Stored dataset items:
=== Section Start ===

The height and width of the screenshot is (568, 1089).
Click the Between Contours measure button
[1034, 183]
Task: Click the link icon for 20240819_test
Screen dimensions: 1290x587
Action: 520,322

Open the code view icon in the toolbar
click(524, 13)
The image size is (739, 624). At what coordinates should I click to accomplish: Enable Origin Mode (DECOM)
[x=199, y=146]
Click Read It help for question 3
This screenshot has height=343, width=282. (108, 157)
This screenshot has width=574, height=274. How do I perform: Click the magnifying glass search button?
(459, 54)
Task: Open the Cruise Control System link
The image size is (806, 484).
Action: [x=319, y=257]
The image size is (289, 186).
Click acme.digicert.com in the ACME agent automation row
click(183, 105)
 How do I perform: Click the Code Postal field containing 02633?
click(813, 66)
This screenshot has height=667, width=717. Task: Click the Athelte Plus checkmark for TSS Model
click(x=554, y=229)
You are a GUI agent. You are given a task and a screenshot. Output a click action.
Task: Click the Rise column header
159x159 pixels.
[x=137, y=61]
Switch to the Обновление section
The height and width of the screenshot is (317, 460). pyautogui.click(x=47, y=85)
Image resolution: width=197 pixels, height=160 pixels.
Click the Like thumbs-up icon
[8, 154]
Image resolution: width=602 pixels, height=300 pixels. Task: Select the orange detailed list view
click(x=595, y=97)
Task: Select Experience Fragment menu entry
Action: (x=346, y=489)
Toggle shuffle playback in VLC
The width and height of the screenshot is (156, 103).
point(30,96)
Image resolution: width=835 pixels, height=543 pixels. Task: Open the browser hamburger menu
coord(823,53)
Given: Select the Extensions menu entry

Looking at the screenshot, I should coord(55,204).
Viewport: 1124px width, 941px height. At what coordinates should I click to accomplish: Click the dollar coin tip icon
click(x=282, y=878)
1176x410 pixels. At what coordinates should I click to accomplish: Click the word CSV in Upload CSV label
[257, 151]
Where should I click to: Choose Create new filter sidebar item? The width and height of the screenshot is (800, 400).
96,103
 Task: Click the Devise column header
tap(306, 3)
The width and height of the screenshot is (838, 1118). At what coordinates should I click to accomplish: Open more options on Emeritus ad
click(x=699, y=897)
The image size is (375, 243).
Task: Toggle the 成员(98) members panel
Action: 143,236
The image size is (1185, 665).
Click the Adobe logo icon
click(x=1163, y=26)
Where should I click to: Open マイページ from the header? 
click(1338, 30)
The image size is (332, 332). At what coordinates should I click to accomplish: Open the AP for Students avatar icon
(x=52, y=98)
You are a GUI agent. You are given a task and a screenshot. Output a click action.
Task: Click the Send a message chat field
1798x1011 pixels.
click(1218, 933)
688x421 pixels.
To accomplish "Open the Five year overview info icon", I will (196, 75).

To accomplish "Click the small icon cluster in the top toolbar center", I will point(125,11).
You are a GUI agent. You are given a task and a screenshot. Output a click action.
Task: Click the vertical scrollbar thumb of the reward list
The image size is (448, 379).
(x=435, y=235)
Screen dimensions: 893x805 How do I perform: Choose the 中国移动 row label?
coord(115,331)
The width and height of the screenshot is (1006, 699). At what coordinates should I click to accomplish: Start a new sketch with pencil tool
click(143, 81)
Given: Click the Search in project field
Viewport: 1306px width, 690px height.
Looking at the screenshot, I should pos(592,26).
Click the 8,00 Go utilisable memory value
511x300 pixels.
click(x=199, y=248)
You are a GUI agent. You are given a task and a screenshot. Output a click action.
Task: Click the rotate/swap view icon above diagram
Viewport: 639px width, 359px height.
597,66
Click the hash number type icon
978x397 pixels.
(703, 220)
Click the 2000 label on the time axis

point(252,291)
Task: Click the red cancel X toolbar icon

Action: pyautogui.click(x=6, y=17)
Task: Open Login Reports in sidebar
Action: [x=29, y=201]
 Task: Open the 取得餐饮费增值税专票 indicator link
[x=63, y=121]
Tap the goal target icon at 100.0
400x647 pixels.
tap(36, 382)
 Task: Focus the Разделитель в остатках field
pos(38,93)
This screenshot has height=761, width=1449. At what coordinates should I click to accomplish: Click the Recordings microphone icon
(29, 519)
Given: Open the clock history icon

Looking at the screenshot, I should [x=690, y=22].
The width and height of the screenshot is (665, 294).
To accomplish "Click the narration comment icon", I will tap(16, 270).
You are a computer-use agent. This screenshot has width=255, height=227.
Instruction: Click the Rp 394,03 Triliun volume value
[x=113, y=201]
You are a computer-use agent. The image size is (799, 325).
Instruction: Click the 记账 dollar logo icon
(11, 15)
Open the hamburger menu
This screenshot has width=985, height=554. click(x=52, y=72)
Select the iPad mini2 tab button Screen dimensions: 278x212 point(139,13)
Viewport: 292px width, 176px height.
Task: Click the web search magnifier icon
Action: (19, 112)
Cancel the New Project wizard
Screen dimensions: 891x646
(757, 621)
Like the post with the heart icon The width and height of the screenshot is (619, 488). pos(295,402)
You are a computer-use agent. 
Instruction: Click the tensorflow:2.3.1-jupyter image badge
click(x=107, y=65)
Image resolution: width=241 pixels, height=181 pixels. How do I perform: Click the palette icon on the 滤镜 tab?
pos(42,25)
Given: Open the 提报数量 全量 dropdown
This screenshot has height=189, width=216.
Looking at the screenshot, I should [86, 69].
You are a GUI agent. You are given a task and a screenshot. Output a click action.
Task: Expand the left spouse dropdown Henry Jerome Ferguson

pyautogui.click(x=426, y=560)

=== Section End ===

Exercise objective >> Your reply should match the data above exactly, line for line.

Response >>
The height and width of the screenshot is (568, 1089).
Click the Between Contours measure button
[1034, 183]
Task: Click the link icon for 20240819_test
Screen dimensions: 1290x587
Action: 520,322

Open the code view icon in the toolbar
click(524, 13)
The image size is (739, 624). At what coordinates should I click to accomplish: Enable Origin Mode (DECOM)
[x=199, y=146]
Click Read It help for question 3
This screenshot has height=343, width=282. (108, 157)
This screenshot has width=574, height=274. How do I perform: Click the magnifying glass search button?
(459, 54)
Task: Open the Cruise Control System link
The image size is (806, 484).
Action: [x=319, y=257]
The image size is (289, 186).
Click acme.digicert.com in the ACME agent automation row
click(183, 105)
 How do I perform: Click the Code Postal field containing 02633?
click(813, 66)
This screenshot has height=667, width=717. Task: Click the Athelte Plus checkmark for TSS Model
click(x=554, y=229)
You are a GUI agent. You are given a task and a screenshot. Output a click action.
Task: Click the Rise column header
159x159 pixels.
[x=137, y=61]
Switch to the Обновление section
The height and width of the screenshot is (317, 460). pyautogui.click(x=47, y=85)
Image resolution: width=197 pixels, height=160 pixels.
Click the Like thumbs-up icon
[8, 154]
Image resolution: width=602 pixels, height=300 pixels. Task: Select the orange detailed list view
click(x=595, y=97)
Task: Select Experience Fragment menu entry
Action: (x=346, y=489)
Toggle shuffle playback in VLC
The width and height of the screenshot is (156, 103).
point(30,96)
Image resolution: width=835 pixels, height=543 pixels. Task: Open the browser hamburger menu
coord(823,53)
Given: Select the Extensions menu entry

Looking at the screenshot, I should coord(55,204).
Viewport: 1124px width, 941px height. At what coordinates should I click to accomplish: Click the dollar coin tip icon
click(x=282, y=878)
1176x410 pixels. At what coordinates should I click to accomplish: Click the word CSV in Upload CSV label
[257, 151]
Where should I click to: Choose Create new filter sidebar item? The width and height of the screenshot is (800, 400).
96,103
 Task: Click the Devise column header
tap(306, 3)
The width and height of the screenshot is (838, 1118). At what coordinates should I click to accomplish: Open more options on Emeritus ad
click(x=699, y=897)
The image size is (375, 243).
Task: Toggle the 成员(98) members panel
Action: 143,236
The image size is (1185, 665).
Click the Adobe logo icon
click(x=1163, y=26)
Where should I click to: Open マイページ from the header? 
click(1338, 30)
The image size is (332, 332). At what coordinates should I click to accomplish: Open the AP for Students avatar icon
(x=52, y=98)
You are a GUI agent. You are given a task and a screenshot. Output a click action.
Task: Click the Send a message chat field
1798x1011 pixels.
click(1218, 933)
688x421 pixels.
To accomplish "Open the Five year overview info icon", I will (196, 75).

To accomplish "Click the small icon cluster in the top toolbar center", I will point(125,11).
You are a GUI agent. You are given a task and a screenshot. Output a click action.
Task: Click the vertical scrollbar thumb of the reward list
The image size is (448, 379).
(x=435, y=235)
Screen dimensions: 893x805 How do I perform: Choose the 中国移动 row label?
coord(115,331)
The width and height of the screenshot is (1006, 699). At what coordinates should I click to accomplish: Start a new sketch with pencil tool
click(143, 81)
Given: Click the Search in project field
Viewport: 1306px width, 690px height.
Looking at the screenshot, I should pos(592,26).
Click the 8,00 Go utilisable memory value
511x300 pixels.
click(x=199, y=248)
You are a GUI agent. You are given a task and a screenshot. Output a click action.
Task: Click the rotate/swap view icon above diagram
Viewport: 639px width, 359px height.
597,66
Click the hash number type icon
978x397 pixels.
(703, 220)
Click the 2000 label on the time axis

point(252,291)
Task: Click the red cancel X toolbar icon

Action: pyautogui.click(x=6, y=17)
Task: Open Login Reports in sidebar
Action: [x=29, y=201]
 Task: Open the 取得餐饮费增值税专票 indicator link
[x=63, y=121]
Tap the goal target icon at 100.0
400x647 pixels.
tap(36, 382)
 Task: Focus the Разделитель в остатках field
pos(38,93)
This screenshot has height=761, width=1449. At what coordinates should I click to accomplish: Click the Recordings microphone icon
(29, 519)
Given: Open the clock history icon

Looking at the screenshot, I should [x=690, y=22].
The width and height of the screenshot is (665, 294).
To accomplish "Click the narration comment icon", I will tap(16, 270).
You are a computer-use agent. This screenshot has width=255, height=227.
Instruction: Click the Rp 394,03 Triliun volume value
[x=113, y=201]
You are a computer-use agent. The image size is (799, 325).
Instruction: Click the 记账 dollar logo icon
(11, 15)
Open the hamburger menu
This screenshot has width=985, height=554. click(x=52, y=72)
Select the iPad mini2 tab button Screen dimensions: 278x212 point(139,13)
Viewport: 292px width, 176px height.
Task: Click the web search magnifier icon
Action: (19, 112)
Cancel the New Project wizard
Screen dimensions: 891x646
(757, 621)
Like the post with the heart icon The width and height of the screenshot is (619, 488). pos(295,402)
You are a computer-use agent. 
Instruction: Click the tensorflow:2.3.1-jupyter image badge
click(x=107, y=65)
Image resolution: width=241 pixels, height=181 pixels. How do I perform: Click the palette icon on the 滤镜 tab?
pos(42,25)
Given: Open the 提报数量 全量 dropdown
This screenshot has height=189, width=216.
Looking at the screenshot, I should [86, 69].
You are a GUI agent. You are given a task and a screenshot. Output a click action.
Task: Expand the left spouse dropdown Henry Jerome Ferguson

pyautogui.click(x=426, y=560)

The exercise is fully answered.